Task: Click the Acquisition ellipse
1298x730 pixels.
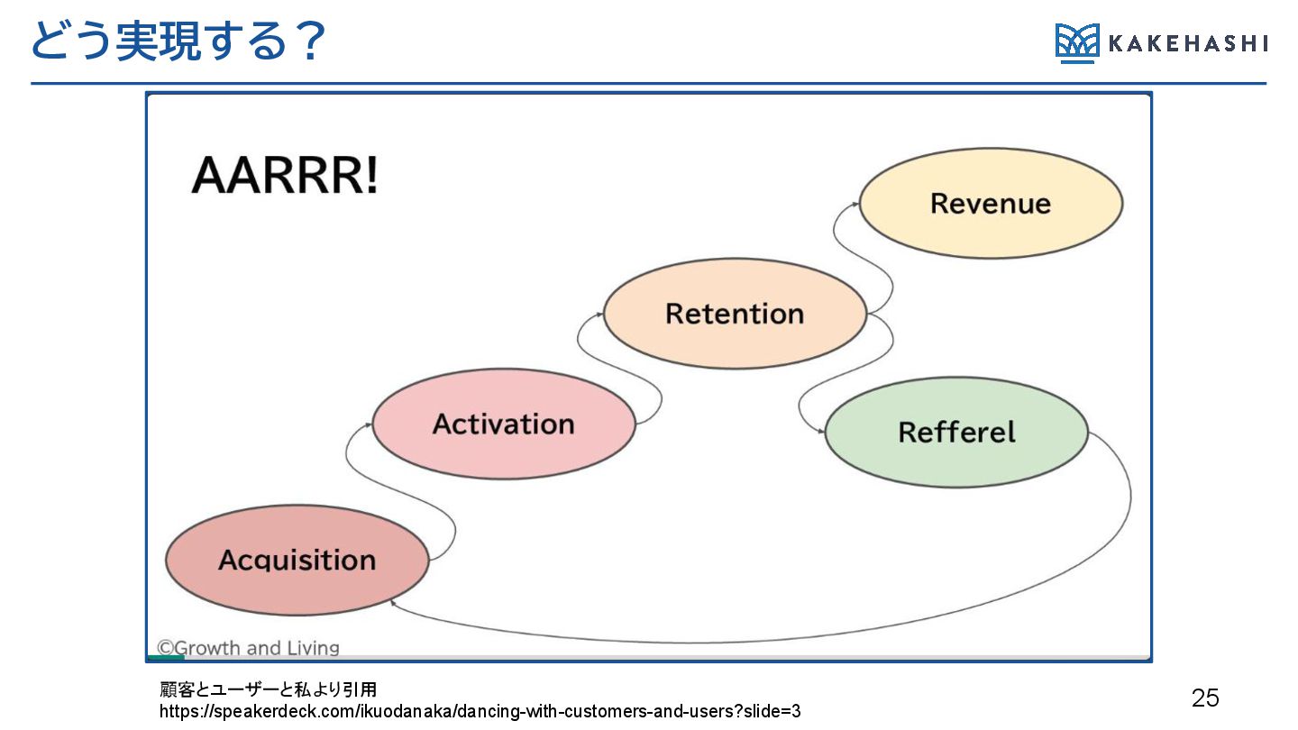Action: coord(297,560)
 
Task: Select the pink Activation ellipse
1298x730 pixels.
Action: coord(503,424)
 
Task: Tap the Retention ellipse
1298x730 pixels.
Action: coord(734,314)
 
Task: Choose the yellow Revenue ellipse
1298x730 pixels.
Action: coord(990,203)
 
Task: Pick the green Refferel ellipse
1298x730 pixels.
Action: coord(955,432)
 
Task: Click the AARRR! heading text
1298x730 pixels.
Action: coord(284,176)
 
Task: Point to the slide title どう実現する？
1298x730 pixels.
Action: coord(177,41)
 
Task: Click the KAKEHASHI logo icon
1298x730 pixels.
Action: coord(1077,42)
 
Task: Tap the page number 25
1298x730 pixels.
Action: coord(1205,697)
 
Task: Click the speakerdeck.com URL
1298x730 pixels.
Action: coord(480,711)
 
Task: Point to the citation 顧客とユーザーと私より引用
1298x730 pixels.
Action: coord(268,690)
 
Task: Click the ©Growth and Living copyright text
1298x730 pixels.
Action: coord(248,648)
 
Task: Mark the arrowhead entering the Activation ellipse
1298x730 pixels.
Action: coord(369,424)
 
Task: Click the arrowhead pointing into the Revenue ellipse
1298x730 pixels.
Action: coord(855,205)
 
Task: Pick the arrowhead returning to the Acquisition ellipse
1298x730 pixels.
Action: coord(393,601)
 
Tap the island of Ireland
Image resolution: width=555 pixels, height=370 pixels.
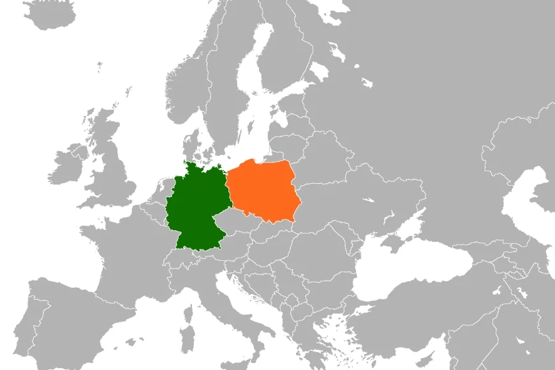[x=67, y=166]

########################################

• _Instructions to follow_
Rewrite all of the items above with "ellipse" changed to "oval" wherever it occurs, keeping everything else the same, and leave the pictures out.

• _In response_
Task: Click the Acquisition oval
1298x730 pixels.
Action: coord(297,560)
 
Task: Select the pink Activation oval
1298x730 pixels.
Action: coord(503,424)
 
Task: Tap the Retention oval
1298x730 pixels.
Action: coord(734,314)
 
Task: Choose the yellow Revenue oval
1298x730 pixels.
Action: coord(990,203)
 
Task: Pick the green Refferel oval
1298x730 pixels.
Action: coord(955,432)
 
Task: Click the AARRR! heading text
1298x730 pixels.
Action: coord(284,176)
 
Task: Point to the slide title どう実現する？
1298x730 pixels.
Action: coord(177,41)
 
Task: Click the KAKEHASHI logo icon
1298x730 pixels.
Action: coord(1077,42)
 
Task: Tap the page number 25
1298x730 pixels.
Action: coord(1205,697)
 
Task: Click the speakerdeck.com URL
1298x730 pixels.
Action: coord(480,711)
 
Task: Point to the citation 顧客とユーザーと私より引用
1298x730 pixels.
Action: coord(268,690)
 
Task: Click the ©Growth and Living copyright text
1298x730 pixels.
Action: coord(248,648)
 
Task: Mark the arrowhead entering the Activation oval
1298x730 pixels.
Action: coord(369,424)
 
Task: Click the arrowhead pointing into the Revenue oval
1298x730 pixels.
Action: coord(855,205)
 
Task: Pick the arrowhead returning to the Acquisition oval
1298x730 pixels.
Action: coord(393,601)
 
Tap the island of Ireland
Image resolution: width=555 pixels, height=370 pixels.
[x=67, y=166]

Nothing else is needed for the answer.